A Promising Partnership
To conclude, Singapore’s limited land and natural resources coupled with its high population density, have pushed it to consider the importance of sustainability from its early days. By adopting a long-term vision in its policy making, along with an inter-ministerial and bottom-up approach focused on innovation, the Lion City has become a global leader in sustainable solutions.
Given that both the EU and Singapore share similar ambitions towards a greener future, it appears particularly relevant for Brussels to consider closer ties with its Southeast Asian ally to advance its own environmental objectives. In particular, three key recent initiatives related to urban greening, water and waste management and sustainable finance, have highlighted where Singapore is taking the lead.

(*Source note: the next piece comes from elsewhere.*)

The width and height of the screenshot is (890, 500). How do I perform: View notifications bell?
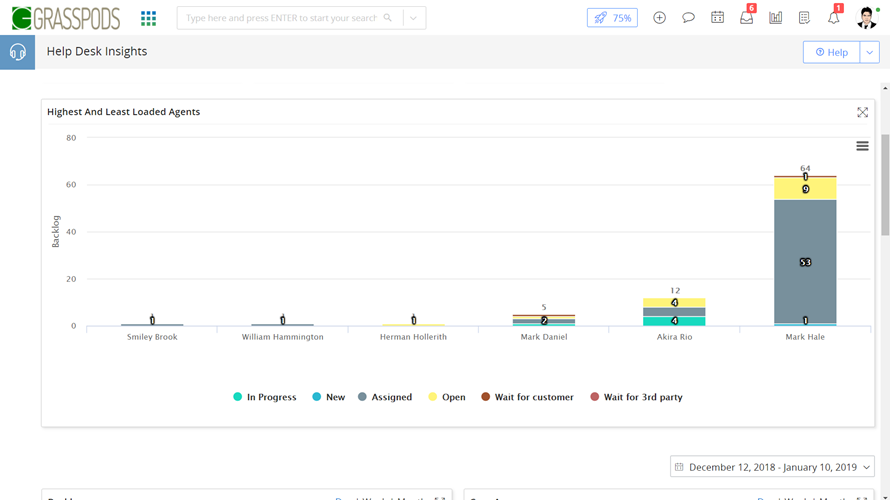coord(833,18)
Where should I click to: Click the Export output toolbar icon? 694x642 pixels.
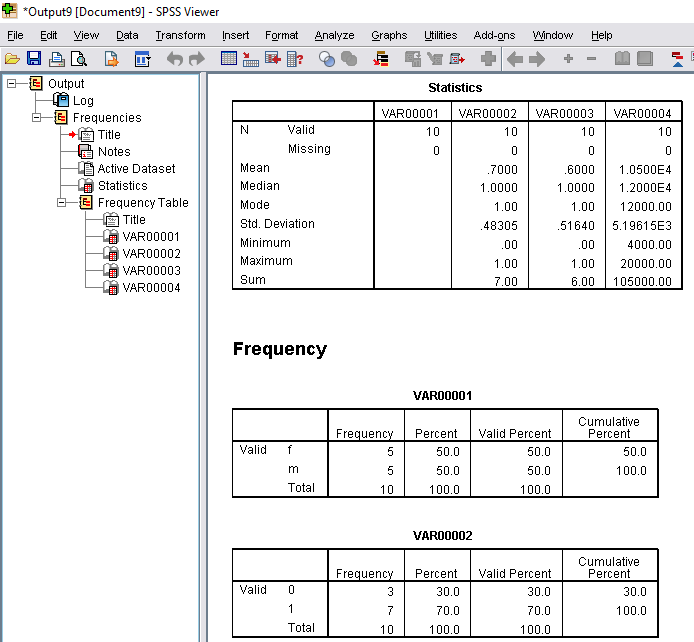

These solutions thus provide us with concrete and valuable examples of potential cooperation opportunities between the two partners.
In the current context, where the EU-ASEAN partnership has recently been upgraded to a ‘strategic’ level, while the COVID-19 pandemic has given new impetus for political and business leaders to tackle sustainability issues, there is now a window of opportunity for stronger bilateral cooperation. However, the outcome of this promising partnership will not be assessed based on the number of speeches being delivered, but rather on the bold actions being taken to mitigate environmental damages.